Vauxhall MP highlights social housing problems in her constituency

April 25, 2009 at 2:25 pm Leave a comment

By Val Oliveira

The MP for Vauxhall, Kate Hoey, has demanded the government to play a better role in housing in her constituency.

In an adjournment debate at the Commons yesterday, Mrs. Hoey told the House that her constituency, which covers North Lambeth, was named by the 2007 index of multiple deprivation places as the fifth most deprived borough in London and the 19th most deprived in England.

Ms Hoey said that despite improvements that have since taken place in the area, the borough is still faced with long-term issues such as unemployment, a high teenage pregnancy rate and crime and said past and current council administrations have been negligent.

“I emphasise that this is not a strictly party political issue. It has been a fact, regardless who has been nominally in control. There has been a culture of incompetence, arrogance and—I choose my words
carefully—outright corruption among too many in the structures of the housing department, many of whom have now left.

“I could spend all the time available to me today chronicling the many mess-ups that there have been. I shall however refer to just a few.

“During the past few years we have seen a fraudster from within theb housing department steal £2.9 million, which was eventually retrieved through insurance; a £11 million budget for homeless accommodation overspent by £6 million, because the council had leased too much property for a declining number of homeless people; and an all-party report by councillors finding that the authority ignored Government homelessness funding cuts, branding the officers reckless.”

Ms Hoey said the local council has failed to supervise contractors, penalise sloppy work and discipline financial mismanagement as well as failing to ensure that daily management on the estates was taking place.

“The department is often unresponsive, dismissive and hostile. Repairs have not been done and many of my constituents are in despair at the service they receive.”

She told the house that 50% of residents in Vauxhall are council tenants, “who have suffered terribly poor service from their housing department. The department is often unresponsive, dismissive and hostile.

“Repairs have not been done and many of my constituents are in despair at the service that they receive.”

Ms Hoey said proposed rent increases would “hit many tenants hard” and are “by far the largest proposed anywhere in London and indeed in the country.”

“The reason for the proposed rent increases is to plug the deficit in Lambeth’s housing revenue account, which is projected to be £9 million over the next 18 months, and to meet the forecast need to bring the account back into surplus in the medium term.”

Ms Hoey said she had come to Parliament to ask for help.

“There is a solution and I know that my right hon.
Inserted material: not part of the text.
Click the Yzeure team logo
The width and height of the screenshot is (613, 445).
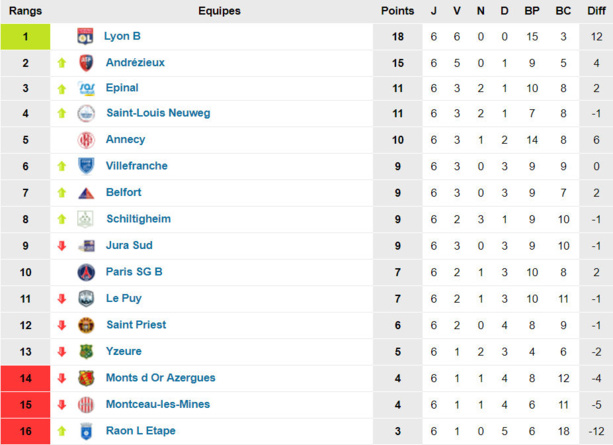point(86,351)
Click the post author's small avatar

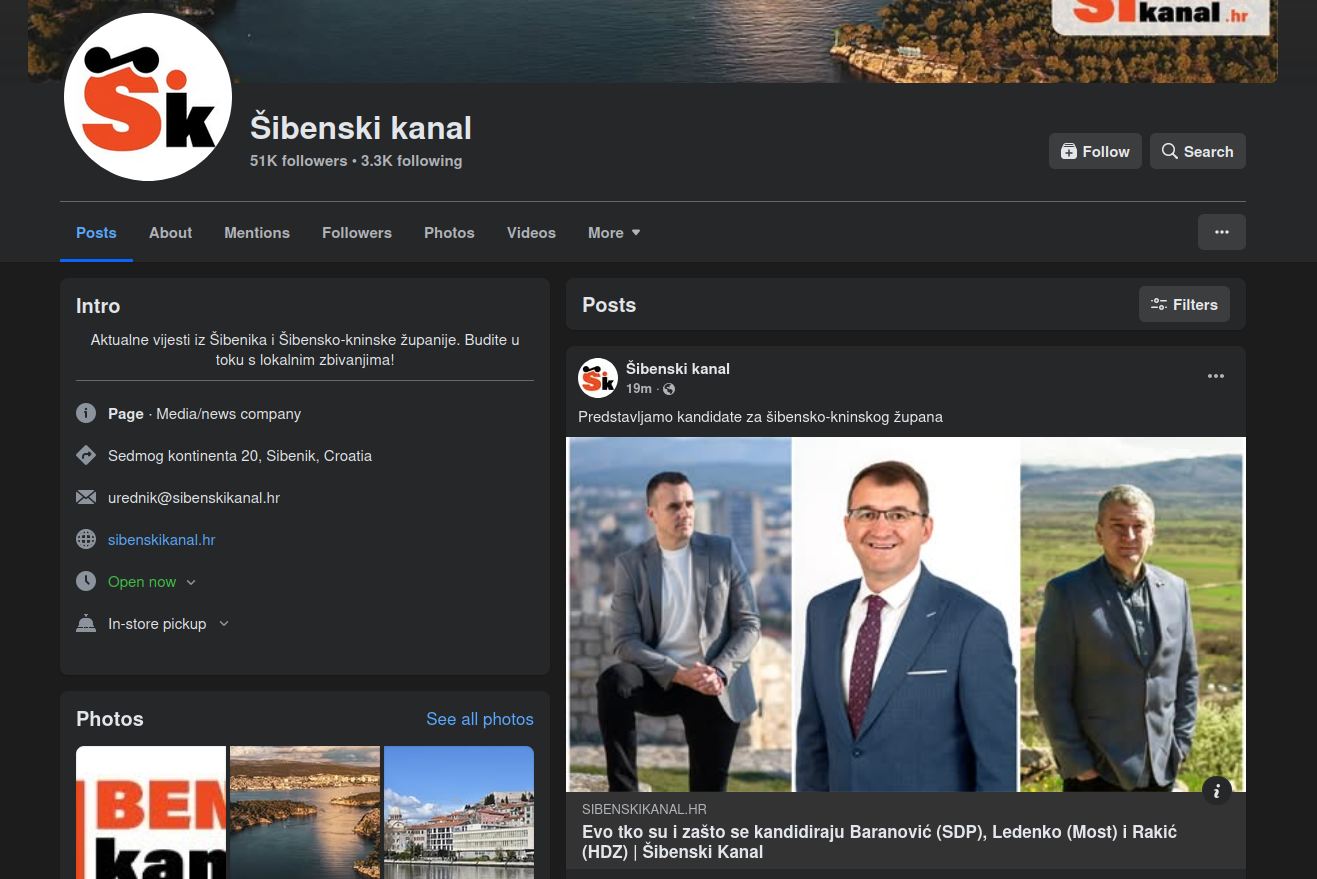tap(598, 378)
Friend wants to help if she can. Lambeth’s administration had expectations of receiving funds through the rent constraint allowance (RCA), which was paid out in 2006–07 and 2007–08 to authorities that were able to hold down rents.

“Lambeth was not entitled to receive RCA until the incoming Labour administration de-pooled its rents from its service charges for 2007–08. However, it was considered that that was too late, because by the time the RCA ended at the end of that period, Lambeth had not established a two-year base of data.

“The council has calculated that the difference in RCA entitlement before and after de-pooling is a subsidy loss of £11 million—enough to plug the deficit in the housing revenue account.

“My plea today to the Minister is to look favourably on that. If the Secretary of State would use her discretionary powers to issue a special housing subsidy determination to grant Lambeth an amount equivalent to that which due to the time lag was lost in the RCA calculations, the HRA would be immediately restored to balance.”

Margaret Beckett, the Housing Minister, did not make any specific commitments.

“The rental constraint allowance was introduced for a limited period only, between 2006–07 and 2007–8,” she said.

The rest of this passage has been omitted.